"Je suis devenue un être complexe. Je n'arrive plus à sentir une émotion à la fois, je suis partagée entre des contraires qui m'habitent et me secouent."
Ne le cachons pas: après lecture de Captive(Clara Rojas) et d' Ingrid et moi. Une liberté douce amère (Juan Carlos Lecompte) - dont chroniques sur ce blog - nous attendions avec impatience le récit d'Ingrid Betancourt.
Je vous le dis d'emblée: c'est un récit fort. Digne. Formidable. Qui n'entame en rien la validité des deux autres publications. Qui laisse, c'est sûr, sur leur faim, les lecteurs qui veulent avoir le fin mot de l'attitude de l'ex-otage envers son ex-mari.

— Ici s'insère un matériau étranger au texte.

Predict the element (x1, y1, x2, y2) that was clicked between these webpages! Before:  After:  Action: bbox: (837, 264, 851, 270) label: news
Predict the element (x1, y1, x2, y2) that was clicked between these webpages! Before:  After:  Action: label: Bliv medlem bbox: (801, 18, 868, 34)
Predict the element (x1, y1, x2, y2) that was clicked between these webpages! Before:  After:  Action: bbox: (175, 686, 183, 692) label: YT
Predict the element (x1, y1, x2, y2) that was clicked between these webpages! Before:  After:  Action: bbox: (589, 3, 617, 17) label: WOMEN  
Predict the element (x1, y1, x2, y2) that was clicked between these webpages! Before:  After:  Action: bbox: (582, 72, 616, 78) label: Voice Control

Mais après tout, cela nous regarde-t-il?
Le propos se concentre sur les six longues années de captivité de la sénatrice, dans une jungle difficile et sauvage - forcément - aux prises avec des commandos de FARC, le plus souvent hostiles, voire haineux. Autoritaires. Injustes. Arbitraires. Un univers concentrationnaire où le seul enjeu devient la survie et la conservation -vitale- de la dignité: " Les journées semblaient ne pas avoir de fin, étirées cruellement entre la détresse et l'ennui."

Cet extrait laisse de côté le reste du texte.